I'm not sure if it's the most expensive out there, but it definitely isn't cheap. I think Stella & Chewy's freeze dried raw is more expensive...just one that I've seen anyway. I've been feeding mine Ziwi Peak for over a year now...they get some Ziwi Peak & some of their homecooked recipe at each meal. They had a blood chem panel done recently and everything looked great so it must be working okay. Mine love the Ziwi Peak too


----------



## manning (Aug 11, 2008)

*Manning loves it!*

Manning and I are HUGE ziwipeak fans... he's been on it all his life and i have no complaints just praise- he has NEVER had a tear stain issue-EVER (not 100% sure the ziwipeak deserves the credit, but I think so 

I find the price to be worth it- I figure I am saving hundreds of dollars from vet bills that he won't need because of the quality of this food- it balances out. PLUS their small bag lasts a little over a month for my 6 pounder- I figure a dollar a day ain't too shabby.

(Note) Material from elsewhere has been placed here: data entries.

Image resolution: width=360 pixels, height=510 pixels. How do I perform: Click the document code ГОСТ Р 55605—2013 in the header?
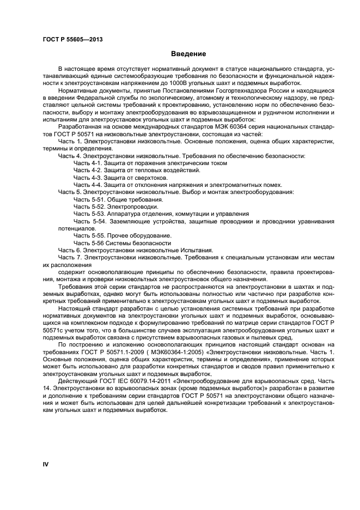pos(72,40)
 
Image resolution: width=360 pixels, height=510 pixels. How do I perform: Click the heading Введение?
pos(188,54)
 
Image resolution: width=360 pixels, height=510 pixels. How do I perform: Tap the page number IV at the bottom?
pos(46,464)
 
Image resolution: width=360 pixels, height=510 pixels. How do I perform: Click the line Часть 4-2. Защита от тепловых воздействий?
pos(137,170)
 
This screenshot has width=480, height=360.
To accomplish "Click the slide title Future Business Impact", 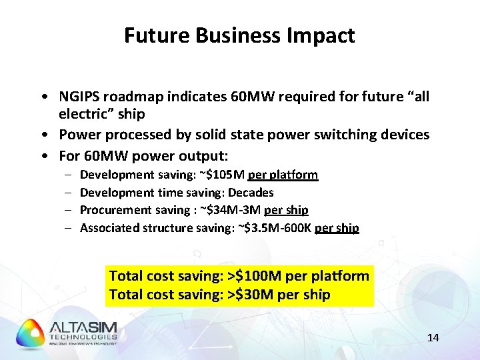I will [x=239, y=35].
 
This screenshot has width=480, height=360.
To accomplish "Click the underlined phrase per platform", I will [x=283, y=175].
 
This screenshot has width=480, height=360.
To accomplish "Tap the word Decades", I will [x=251, y=193].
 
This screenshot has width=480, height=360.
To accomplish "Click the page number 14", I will [x=433, y=338].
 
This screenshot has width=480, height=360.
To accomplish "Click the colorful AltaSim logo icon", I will [x=30, y=333].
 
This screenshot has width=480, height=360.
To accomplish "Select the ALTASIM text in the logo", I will [x=83, y=327].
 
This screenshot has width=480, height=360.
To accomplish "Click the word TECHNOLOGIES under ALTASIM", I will [x=83, y=337].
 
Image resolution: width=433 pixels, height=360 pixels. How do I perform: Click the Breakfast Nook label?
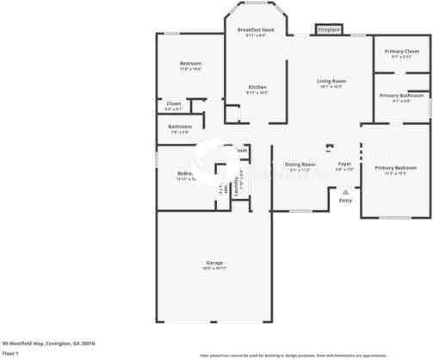256,29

Their website has A LOT of great information... like the food fundamentals http://www.ziwipeak.com/pdfs/2651_Food_Fundamentals.pdf

Hope your pup loves it as much as mine does!
:}


----------



## dex'smom (Jan 11, 2009)

i add a bit of ziwi peak into dexs wellsness. he loooves it


----------



## tamizami (May 1, 2007)

lol, i found a dog food even MORE expensive than S&C, paw naturaw organic grassfed bison (dehydrated). but my dogs absolutely LOVE it. they also like the ziwi peak, but i pretty much just use that for training treats.


----------